It is extremely easy to reward a combat-oriented character (even one that
gets that way because they know how to play the rules to make a "weak" physical
character effectively strong in combat anyway) for the choices they make in
spending XP. From my point of view, it is a lot harder to include backgrounds
of characters and what they care about WITHOUT doing it by taking away those
things. ie. using it as an impetus to make the character care about where
you want their attention focused.
..And a player can start to sense when they are being targeted because they
have put care into a character. At which point, there are two options:
- You stop RPing the character in order to play "catch up" and try to
play the same game the Story Teller is rewarding,
- you stop having fun and eventually realize that playing a game you aren't
having fun at, well... what's the point of play without fun?

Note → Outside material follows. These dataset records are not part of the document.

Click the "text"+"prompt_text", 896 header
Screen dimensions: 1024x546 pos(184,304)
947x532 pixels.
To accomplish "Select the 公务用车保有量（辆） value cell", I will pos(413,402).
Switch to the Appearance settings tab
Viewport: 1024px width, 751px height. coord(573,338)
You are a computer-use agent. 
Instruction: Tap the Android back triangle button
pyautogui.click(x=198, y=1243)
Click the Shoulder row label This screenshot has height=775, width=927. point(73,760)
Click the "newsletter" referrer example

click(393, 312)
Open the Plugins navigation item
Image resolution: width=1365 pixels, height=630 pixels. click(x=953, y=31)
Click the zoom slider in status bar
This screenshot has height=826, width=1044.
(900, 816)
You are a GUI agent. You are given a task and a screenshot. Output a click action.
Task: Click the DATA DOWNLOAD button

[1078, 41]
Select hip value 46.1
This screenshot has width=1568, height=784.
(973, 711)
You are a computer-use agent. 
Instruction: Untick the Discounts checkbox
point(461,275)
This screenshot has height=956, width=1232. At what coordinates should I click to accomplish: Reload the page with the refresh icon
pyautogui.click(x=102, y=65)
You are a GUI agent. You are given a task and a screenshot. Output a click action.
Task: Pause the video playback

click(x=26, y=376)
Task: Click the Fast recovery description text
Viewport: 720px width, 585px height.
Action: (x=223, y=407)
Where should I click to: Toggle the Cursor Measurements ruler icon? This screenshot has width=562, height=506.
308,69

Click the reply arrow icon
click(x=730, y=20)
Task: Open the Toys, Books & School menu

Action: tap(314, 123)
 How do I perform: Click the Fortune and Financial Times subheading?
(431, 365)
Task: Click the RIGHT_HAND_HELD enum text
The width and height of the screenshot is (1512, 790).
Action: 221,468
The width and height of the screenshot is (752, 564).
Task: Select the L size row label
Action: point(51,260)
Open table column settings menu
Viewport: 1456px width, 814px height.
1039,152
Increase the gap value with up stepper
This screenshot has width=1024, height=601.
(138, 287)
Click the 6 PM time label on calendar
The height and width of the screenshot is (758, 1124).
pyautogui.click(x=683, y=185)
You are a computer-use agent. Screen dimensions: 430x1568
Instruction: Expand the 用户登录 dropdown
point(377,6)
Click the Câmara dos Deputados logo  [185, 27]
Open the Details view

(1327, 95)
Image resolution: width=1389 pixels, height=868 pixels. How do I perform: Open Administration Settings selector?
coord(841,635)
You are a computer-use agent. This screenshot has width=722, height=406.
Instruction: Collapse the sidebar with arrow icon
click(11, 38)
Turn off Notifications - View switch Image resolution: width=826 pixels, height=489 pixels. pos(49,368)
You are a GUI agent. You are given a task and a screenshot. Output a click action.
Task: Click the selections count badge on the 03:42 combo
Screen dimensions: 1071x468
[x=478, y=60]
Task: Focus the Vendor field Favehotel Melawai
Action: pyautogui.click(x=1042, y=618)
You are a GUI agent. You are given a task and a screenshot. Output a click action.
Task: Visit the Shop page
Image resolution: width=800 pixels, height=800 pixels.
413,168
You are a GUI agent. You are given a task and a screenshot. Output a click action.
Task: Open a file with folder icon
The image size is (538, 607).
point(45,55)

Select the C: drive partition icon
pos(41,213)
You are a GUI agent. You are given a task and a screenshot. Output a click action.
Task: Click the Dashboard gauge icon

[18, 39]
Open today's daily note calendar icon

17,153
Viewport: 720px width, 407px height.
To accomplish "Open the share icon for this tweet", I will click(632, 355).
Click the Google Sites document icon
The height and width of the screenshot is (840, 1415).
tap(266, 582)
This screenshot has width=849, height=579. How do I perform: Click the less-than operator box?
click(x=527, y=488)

[Johnn: Sarah has a good point here about penalizing characters with background
elements and characters that are developed well during play. What point is
making new friends and having a family if they are just going to be used as
future leverage against the PC? Perhaps some balance could be achieved by
giving characters as many benefits from these relationships as they receive
"penalties"? i.e. a birthday gift, a juicy piece of information, some timely
help, some freebies...]
- Helping Players Develop Their Characters
From: Indigo Shift
Good issue, as usual...thought I'd throw in my two cents:
Personally, my favorite way of getting my players involved in developing their
characters is to sit them down after about their fourth session of playing
their new character. This gives them enough time to figure out the basics
of their characters' personalities.
Right before the game, I give each of them a blank sheet of paper and have
them write down what they think are their characters' personal short and long-term
goals. I stress to them that these don't have to be very well thought-out
or even "written in stone"; just some basic ideas they can jot down in ten
minutes or so. I'm always amazed at how detailed and introspective these goals
turn out once I say that. :)
Once they're done, I take the sheets and file them away. I wait for about
four more sessions to pass, then show these goals to the players again, so
they can make any changes they feel necessary. By then, the average player
has thought these things through pretty well. I make a copy for them, and
keep a copy for myself.
Then I start planning adventures around these goals. You'd be surprised how
many of them overlap, or relate to each other. In this way, everyone gets
a chance at the spotlight, and (more often than not) everyone gets very involved.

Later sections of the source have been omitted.